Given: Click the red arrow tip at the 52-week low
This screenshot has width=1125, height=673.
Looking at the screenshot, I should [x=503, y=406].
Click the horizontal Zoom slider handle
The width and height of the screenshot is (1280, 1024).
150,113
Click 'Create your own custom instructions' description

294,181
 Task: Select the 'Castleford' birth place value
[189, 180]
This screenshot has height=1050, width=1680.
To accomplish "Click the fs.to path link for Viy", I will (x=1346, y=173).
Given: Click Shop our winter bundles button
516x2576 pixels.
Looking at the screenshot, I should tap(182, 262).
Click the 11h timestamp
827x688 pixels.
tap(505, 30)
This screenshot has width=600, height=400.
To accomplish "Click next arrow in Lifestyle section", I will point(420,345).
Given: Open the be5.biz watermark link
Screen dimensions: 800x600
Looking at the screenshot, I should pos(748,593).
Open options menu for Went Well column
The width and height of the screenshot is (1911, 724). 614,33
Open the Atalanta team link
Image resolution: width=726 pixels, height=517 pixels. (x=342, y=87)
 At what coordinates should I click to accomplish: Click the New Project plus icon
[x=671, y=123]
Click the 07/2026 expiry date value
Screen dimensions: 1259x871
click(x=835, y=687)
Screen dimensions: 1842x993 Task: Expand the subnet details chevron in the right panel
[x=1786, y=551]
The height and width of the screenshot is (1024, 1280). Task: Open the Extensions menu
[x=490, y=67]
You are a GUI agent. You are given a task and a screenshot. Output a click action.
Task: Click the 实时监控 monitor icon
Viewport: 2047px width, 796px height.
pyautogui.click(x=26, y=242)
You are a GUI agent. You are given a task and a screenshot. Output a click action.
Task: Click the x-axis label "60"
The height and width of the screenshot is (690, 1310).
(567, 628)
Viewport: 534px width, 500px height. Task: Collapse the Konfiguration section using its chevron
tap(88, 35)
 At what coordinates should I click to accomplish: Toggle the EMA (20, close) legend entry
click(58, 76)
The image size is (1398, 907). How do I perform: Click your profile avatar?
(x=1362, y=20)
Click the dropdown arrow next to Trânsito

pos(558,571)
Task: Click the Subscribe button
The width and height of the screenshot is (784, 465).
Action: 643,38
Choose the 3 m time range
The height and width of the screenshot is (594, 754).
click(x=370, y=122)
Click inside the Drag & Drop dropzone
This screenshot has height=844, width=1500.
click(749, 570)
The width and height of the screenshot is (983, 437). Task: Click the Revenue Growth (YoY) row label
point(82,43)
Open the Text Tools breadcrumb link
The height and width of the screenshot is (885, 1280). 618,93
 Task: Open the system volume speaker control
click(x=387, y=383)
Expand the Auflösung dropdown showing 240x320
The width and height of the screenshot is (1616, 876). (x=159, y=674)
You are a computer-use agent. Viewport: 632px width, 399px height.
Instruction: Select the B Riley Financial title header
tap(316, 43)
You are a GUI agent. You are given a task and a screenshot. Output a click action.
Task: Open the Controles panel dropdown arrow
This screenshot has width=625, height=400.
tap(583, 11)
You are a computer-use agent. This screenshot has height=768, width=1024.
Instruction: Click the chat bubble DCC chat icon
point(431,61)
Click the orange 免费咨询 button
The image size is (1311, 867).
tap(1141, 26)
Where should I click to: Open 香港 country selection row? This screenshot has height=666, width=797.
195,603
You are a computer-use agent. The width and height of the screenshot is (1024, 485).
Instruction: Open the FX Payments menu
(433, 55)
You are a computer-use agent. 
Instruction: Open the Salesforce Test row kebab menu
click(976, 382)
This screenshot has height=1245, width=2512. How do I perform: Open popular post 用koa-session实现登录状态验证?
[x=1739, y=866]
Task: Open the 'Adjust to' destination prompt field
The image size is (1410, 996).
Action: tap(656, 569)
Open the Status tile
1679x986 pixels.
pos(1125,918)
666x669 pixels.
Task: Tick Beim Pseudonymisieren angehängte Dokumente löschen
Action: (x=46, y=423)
________________________
▶ Work instructions
Repeat all of the records exactly.

▶ Task response
Given: Click the red arrow tip at the 52-week low
This screenshot has width=1125, height=673.
Looking at the screenshot, I should [x=503, y=406].
Click the horizontal Zoom slider handle
The width and height of the screenshot is (1280, 1024).
150,113
Click 'Create your own custom instructions' description

294,181
 Task: Select the 'Castleford' birth place value
[189, 180]
This screenshot has height=1050, width=1680.
To accomplish "Click the fs.to path link for Viy", I will (x=1346, y=173).
Given: Click Shop our winter bundles button
516x2576 pixels.
Looking at the screenshot, I should tap(182, 262).
Click the 11h timestamp
827x688 pixels.
tap(505, 30)
This screenshot has width=600, height=400.
To accomplish "Click next arrow in Lifestyle section", I will point(420,345).
Given: Open the be5.biz watermark link
Screen dimensions: 800x600
Looking at the screenshot, I should pos(748,593).
Open options menu for Went Well column
The width and height of the screenshot is (1911, 724). 614,33
Open the Atalanta team link
Image resolution: width=726 pixels, height=517 pixels. (x=342, y=87)
 At what coordinates should I click to accomplish: Click the New Project plus icon
[x=671, y=123]
Click the 07/2026 expiry date value
Screen dimensions: 1259x871
click(x=835, y=687)
Screen dimensions: 1842x993 Task: Expand the subnet details chevron in the right panel
[x=1786, y=551]
The height and width of the screenshot is (1024, 1280). Task: Open the Extensions menu
[x=490, y=67]
You are a GUI agent. You are given a task and a screenshot. Output a click action.
Task: Click the 实时监控 monitor icon
Viewport: 2047px width, 796px height.
pyautogui.click(x=26, y=242)
You are a GUI agent. You are given a task and a screenshot. Output a click action.
Task: Click the x-axis label "60"
The height and width of the screenshot is (690, 1310).
(567, 628)
Viewport: 534px width, 500px height. Task: Collapse the Konfiguration section using its chevron
tap(88, 35)
 At what coordinates should I click to accomplish: Toggle the EMA (20, close) legend entry
click(58, 76)
The image size is (1398, 907). How do I perform: Click your profile avatar?
(x=1362, y=20)
Click the dropdown arrow next to Trânsito

pos(558,571)
Task: Click the Subscribe button
The width and height of the screenshot is (784, 465).
Action: 643,38
Choose the 3 m time range
The height and width of the screenshot is (594, 754).
click(x=370, y=122)
Click inside the Drag & Drop dropzone
This screenshot has height=844, width=1500.
click(749, 570)
The width and height of the screenshot is (983, 437). Task: Click the Revenue Growth (YoY) row label
point(82,43)
Open the Text Tools breadcrumb link
The height and width of the screenshot is (885, 1280). 618,93
 Task: Open the system volume speaker control
click(x=387, y=383)
Expand the Auflösung dropdown showing 240x320
The width and height of the screenshot is (1616, 876). (x=159, y=674)
You are a computer-use agent. Viewport: 632px width, 399px height.
Instruction: Select the B Riley Financial title header
tap(316, 43)
You are a GUI agent. You are given a task and a screenshot. Output a click action.
Task: Open the Controles panel dropdown arrow
This screenshot has width=625, height=400.
tap(583, 11)
You are a computer-use agent. This screenshot has height=768, width=1024.
Instruction: Click the chat bubble DCC chat icon
point(431,61)
Click the orange 免费咨询 button
The image size is (1311, 867).
tap(1141, 26)
Where should I click to: Open 香港 country selection row? This screenshot has height=666, width=797.
195,603
You are a computer-use agent. The width and height of the screenshot is (1024, 485).
Instruction: Open the FX Payments menu
(433, 55)
You are a computer-use agent. 
Instruction: Open the Salesforce Test row kebab menu
click(976, 382)
This screenshot has height=1245, width=2512. How do I perform: Open popular post 用koa-session实现登录状态验证?
[x=1739, y=866]
Task: Open the 'Adjust to' destination prompt field
The image size is (1410, 996).
Action: tap(656, 569)
Open the Status tile
1679x986 pixels.
pos(1125,918)
666x669 pixels.
Task: Tick Beim Pseudonymisieren angehängte Dokumente löschen
Action: (x=46, y=423)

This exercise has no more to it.